Pd, Bonaccini rompe il silenzio su dimissioni Zinga: "Scelta sbagliata ma da rispettare"

Sono trascorse 24 ore prima che Stefano Bonaccini rompesse il silenzio sulle dimissioni di Nicola Zingaretti: l'ha fatto con un post Facebook

Pd, Bonaccini rompe il silenzio su dimissioni Zinga: "Scelta sbagliata ma da rispettare"

Le dimissioni di Nicola Zingaretti stanno facendo ancora molto rumore all'interno del Partito democratico, anche perché il segretario dimissionario non ha fatto nulla per nascondere l'irritazione per quanto accaduto nei giorni precedenti. Un (quasi) addio non senza polemica per Nicola Zingaretti, che ha puntato il dito contro i suoi compagni di partito, accusandoli di rincorrere le poltrone in un momento di estrema crisi sanitaria ed economica per il Paese. Nel marasma di dichiarazioni che è seguito all'annuncio via Facebook di Zingaretti ha fatto molto rumore il silenzio di Stefano Bonaccini. Il governatore della Regione Emilia Romagna, indicato come il successore prescelto da Base riformista, solo poco fa ha deciso di parlare e l'ha fatto seguendo l'onda di Zingaretti, ossia tramite i social.

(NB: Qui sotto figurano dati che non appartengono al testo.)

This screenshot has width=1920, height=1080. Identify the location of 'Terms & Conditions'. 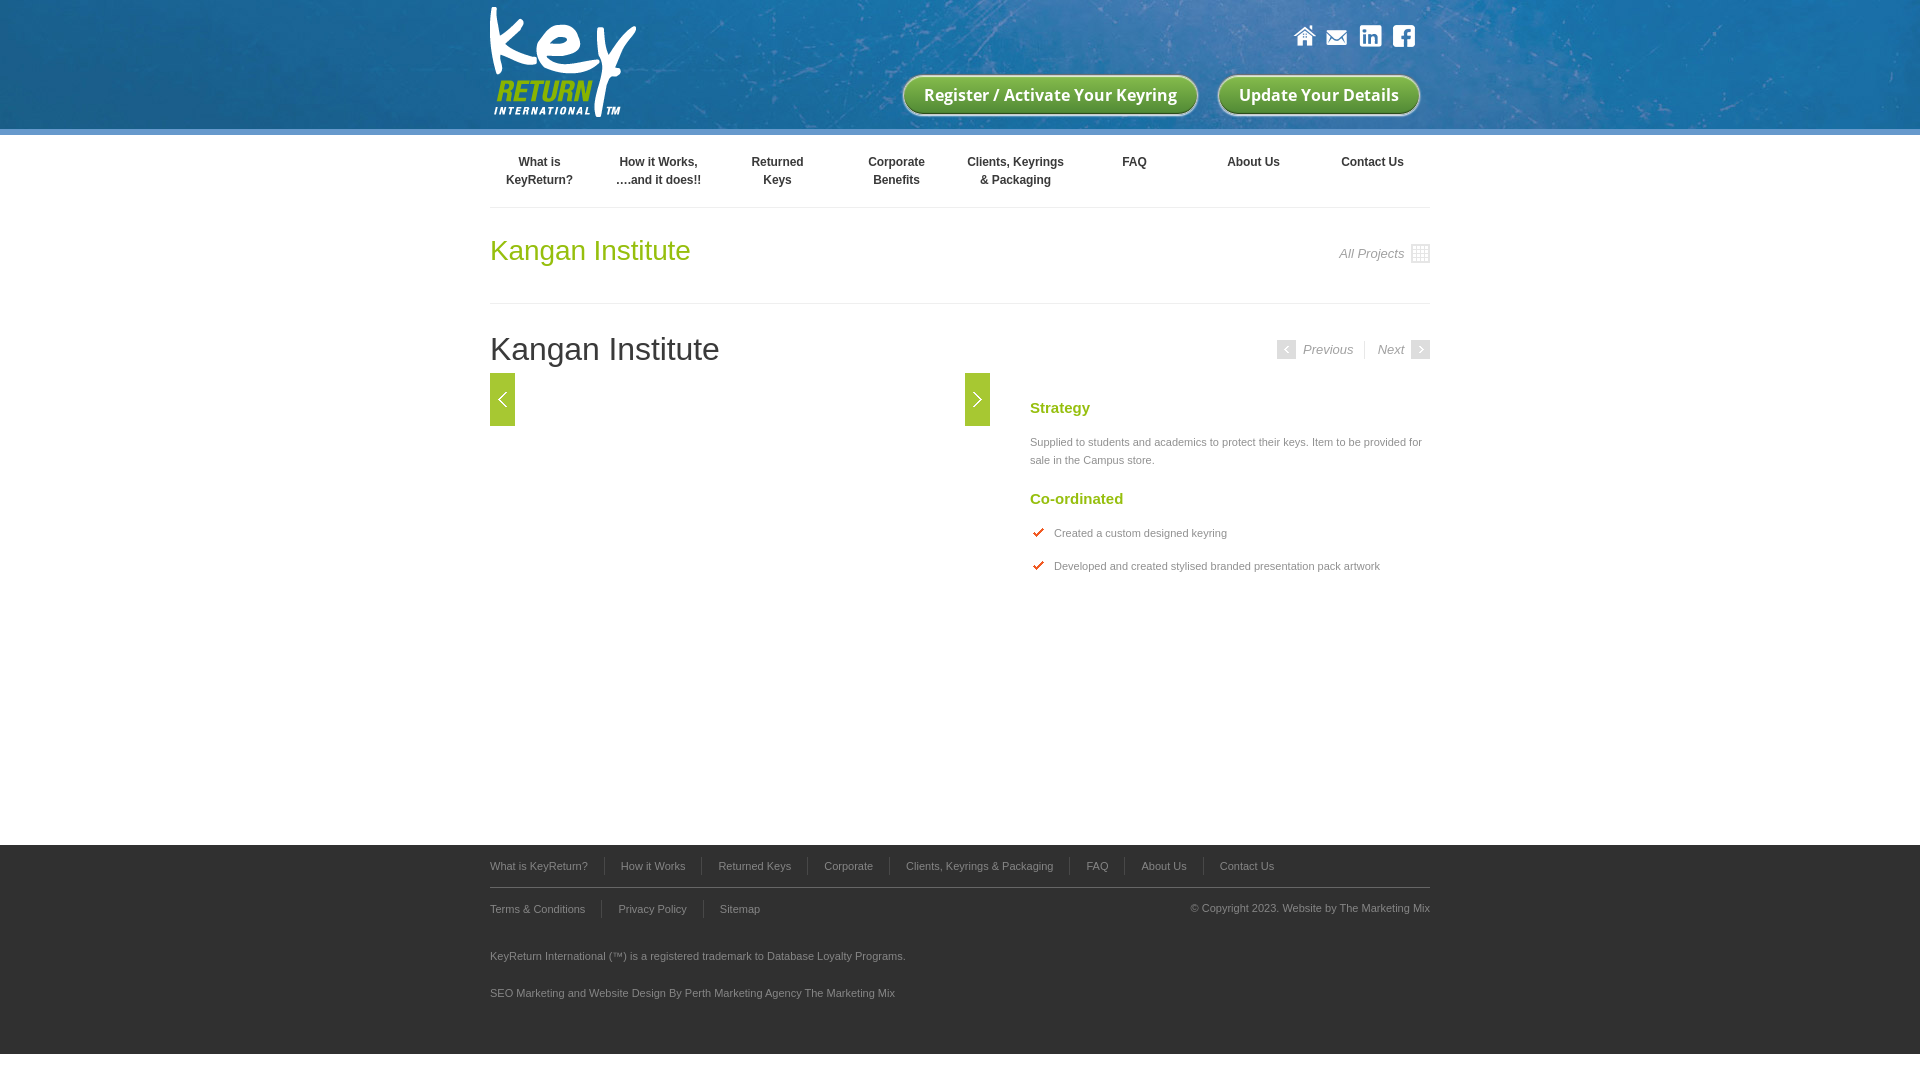
(489, 909).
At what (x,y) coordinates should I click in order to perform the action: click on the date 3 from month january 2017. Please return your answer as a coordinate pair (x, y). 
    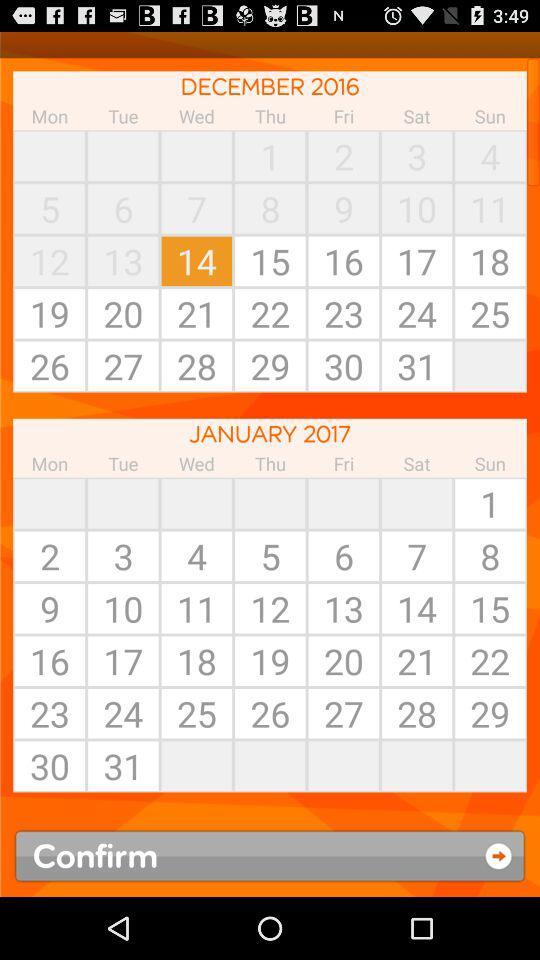
    Looking at the image, I should click on (123, 556).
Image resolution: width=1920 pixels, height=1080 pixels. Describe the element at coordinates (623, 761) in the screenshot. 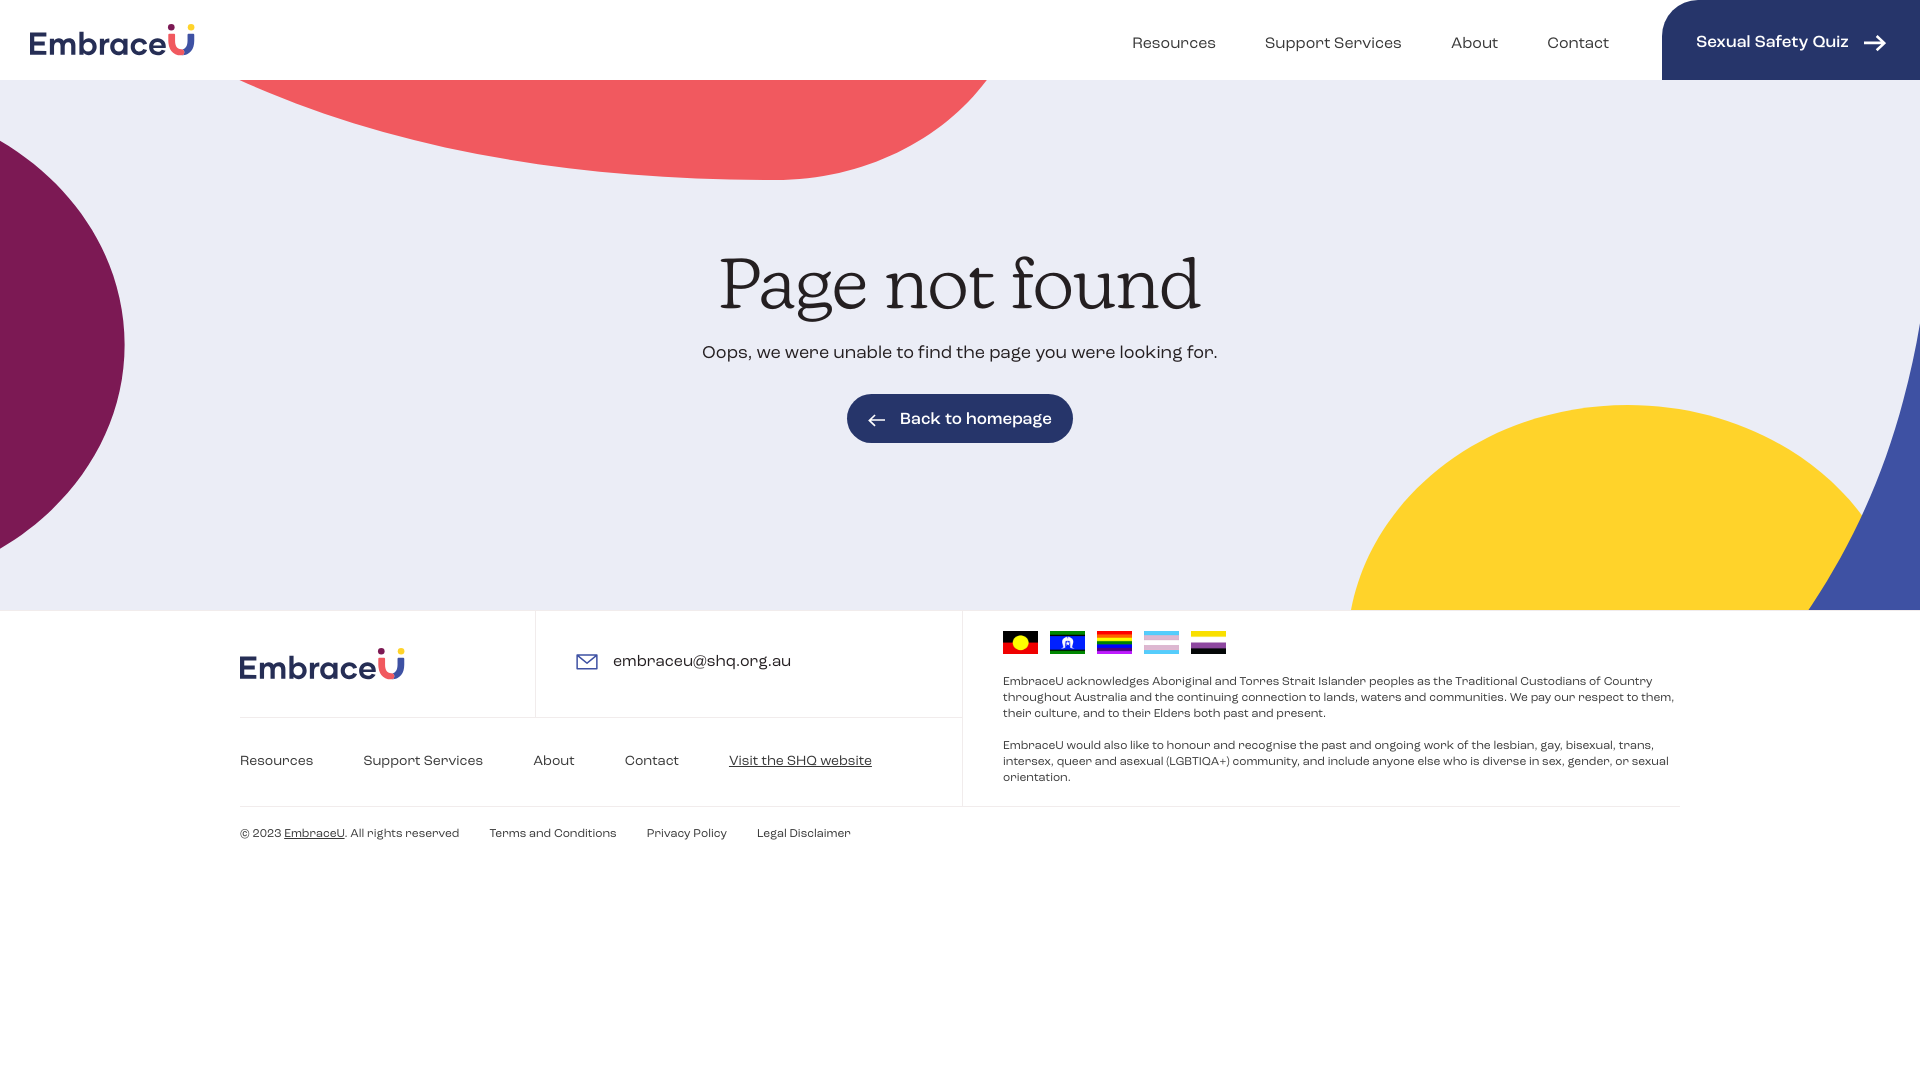

I see `'Contact'` at that location.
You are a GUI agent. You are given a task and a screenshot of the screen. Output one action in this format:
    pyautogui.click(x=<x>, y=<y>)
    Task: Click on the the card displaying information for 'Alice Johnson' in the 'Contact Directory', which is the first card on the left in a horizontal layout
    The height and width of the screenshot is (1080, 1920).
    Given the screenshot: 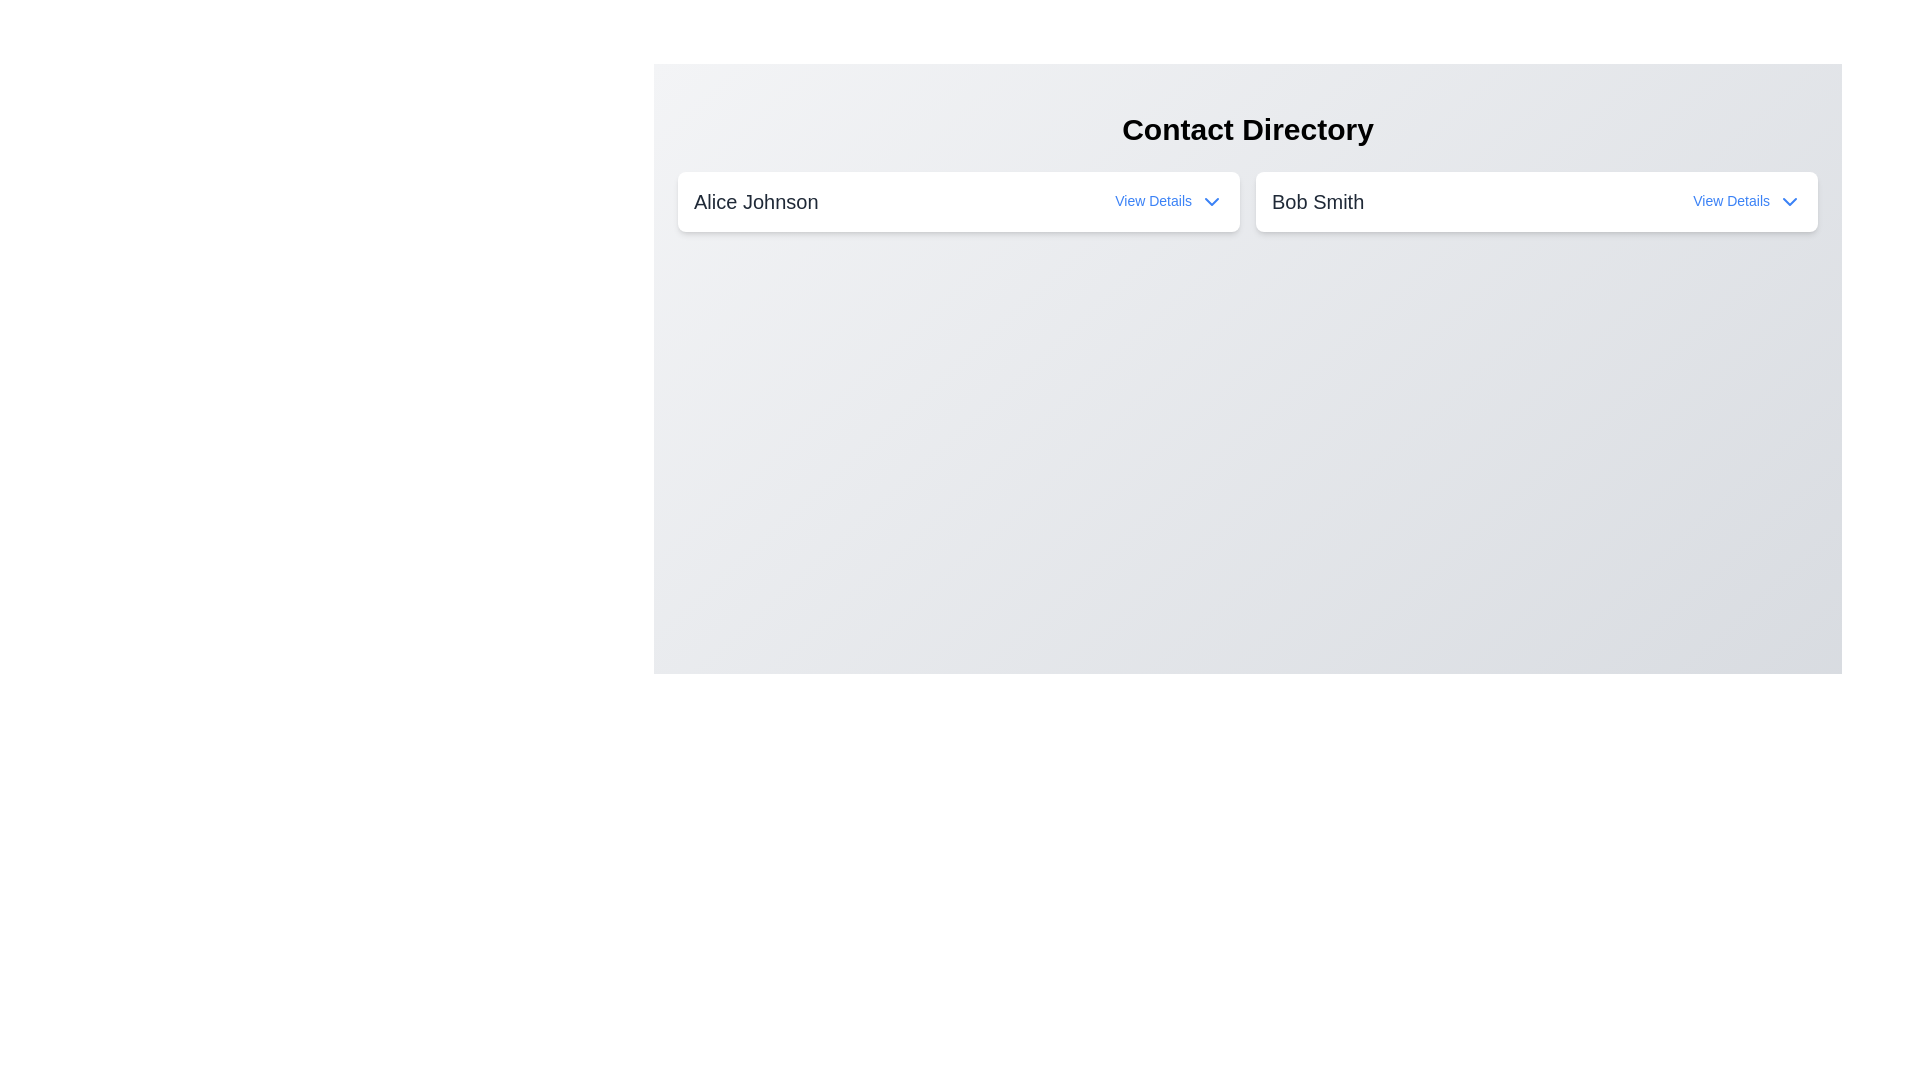 What is the action you would take?
    pyautogui.click(x=958, y=201)
    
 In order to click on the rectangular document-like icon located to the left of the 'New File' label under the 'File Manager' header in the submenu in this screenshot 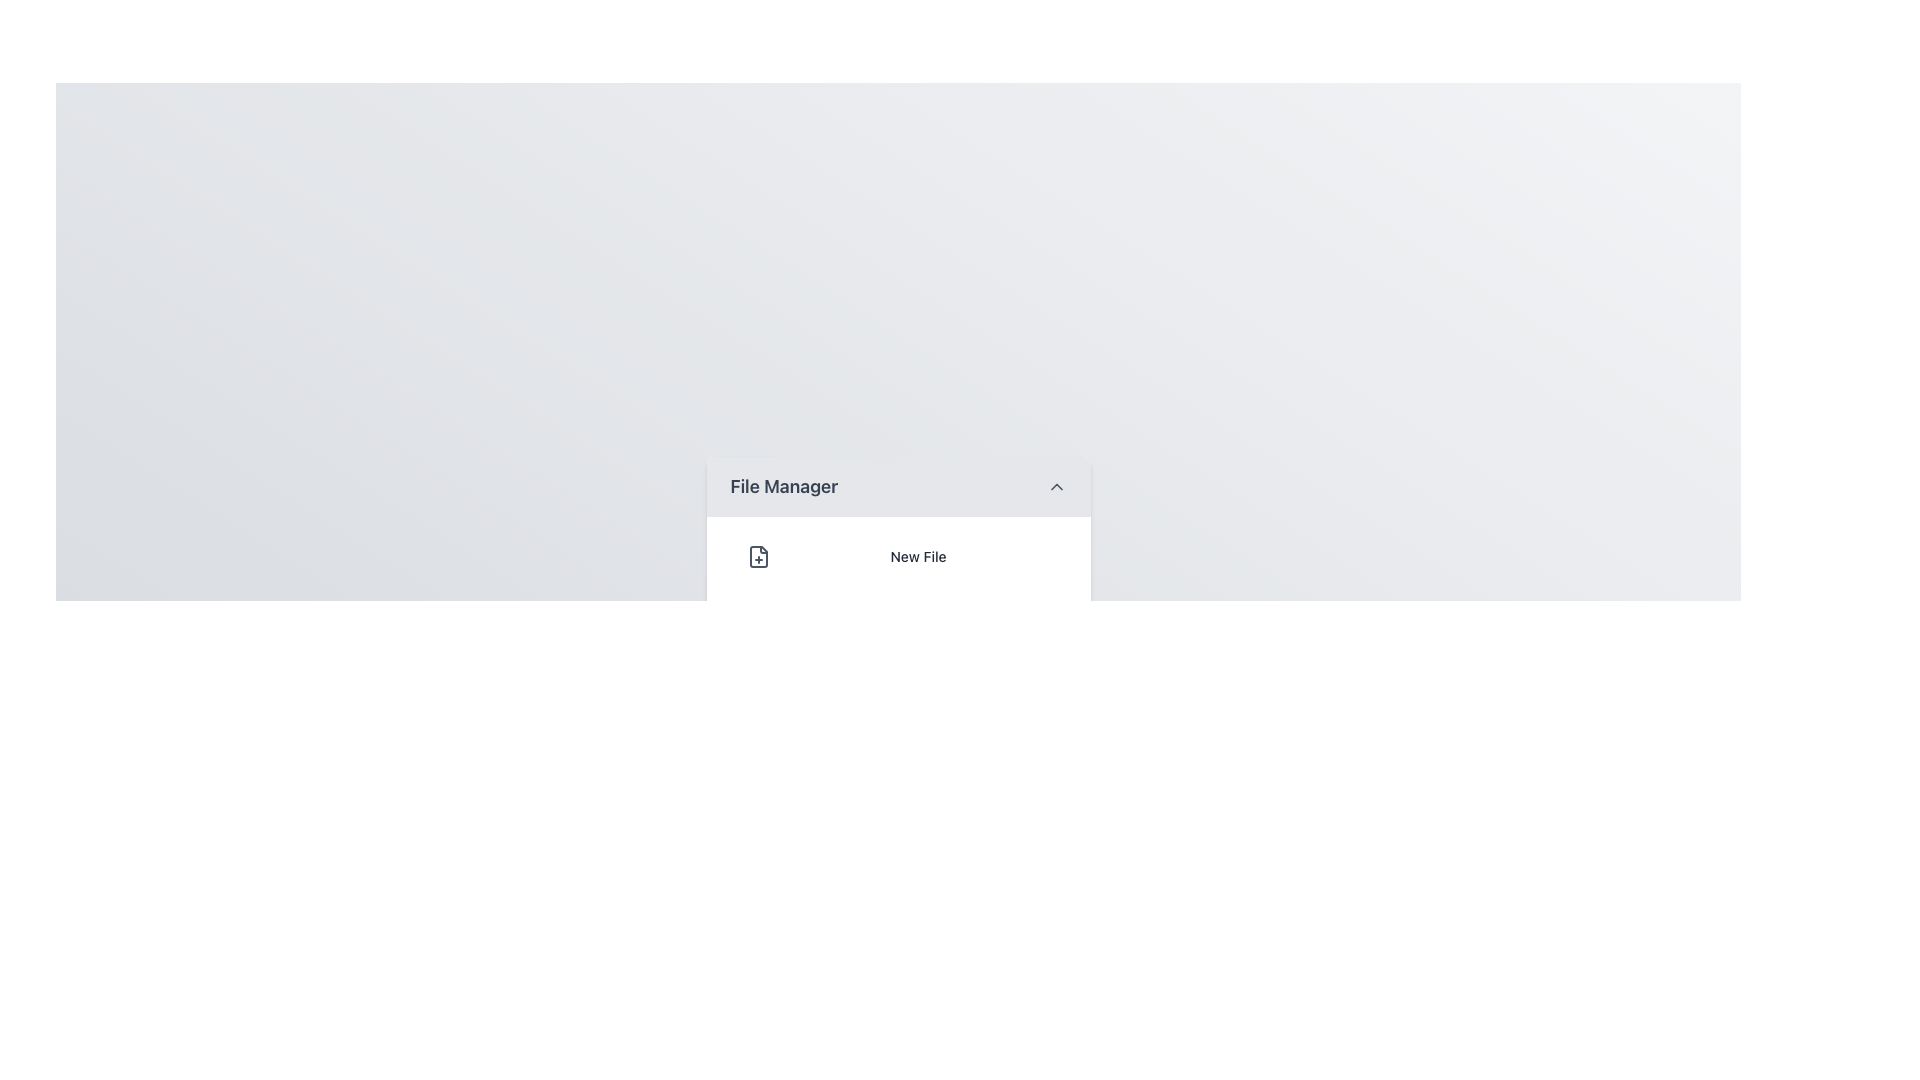, I will do `click(757, 556)`.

"Basta con le discussioni interne, acceleriamo su quelle per il Paese. Serve questo", ha esordito Stefano Bonaccini nel suo lungo messaggio affidato a Facebook. Il governatore dell'Emilia Romagna è poi entrato nel merito della questione: "Ogni scelta va rispettata, ma credo che dimettersi sia una scelta sbagliata. La stima rimarrà sia se deciderà di rimanere segretario, come spero, sia se confermerà le sue dimissioni". L'argomento caldo delle ultime settimane sono le correnti all'interno del Pd, soprattutto quelle contrarie al corso di Nicola Zingaretti. Base Riformista e Matteo Orfini pare abbiano lavorato a lungo per destituire il governatore dal suo incarico nel partito, ma Bonaccini prende le distanze da queste voci e puntualizza: "Il Pd è il mio partito e non faccio parte di alcuna corrente".

Tra Bonaccini e Zingaretti c'è un rapporto di conoscenza e stima che dura da decenni, "ci frequentiamo fin da ragazzi, ho votato per lui all'ultimo congresso, mi ha sostenuto nella mia rielezione a presidente dell'Emilia-Romagna: la mia fiducia personale c'è sempre stata e c'è, immutata. Tale resta sia quando siamo d'accordo, sia quando non lo siamo, e gli ho sempre detto come la penso". Il governatore mette così a tacere le voci che lo vorrebbero serpe in seno nel Pd di Nicola Zingaretti ma ci tiene a dire la sua: "In tempo di pandemia il Pd non può parlare di se stesso. Non può perchè stanno arrivando meno vaccini del previsto, mentre i contagi crescono più del previsto; perché abbiamo bambini, ragazzi e ragazze a casa da scuola e le famiglie in difficoltà; perché ci sono persone che perdono il lavoro e imprese che rischiano di non riaprire più". In chiusura, Stefano Bonaccini sottolinea che "un partito serve non se discute di se stesso, ma se affronta i problemi dei cittadini. E una classe dirigente è tale se non si divide in gruppi, ma si unisce per assumere decisioni. Tanto più in tempo di pandemia".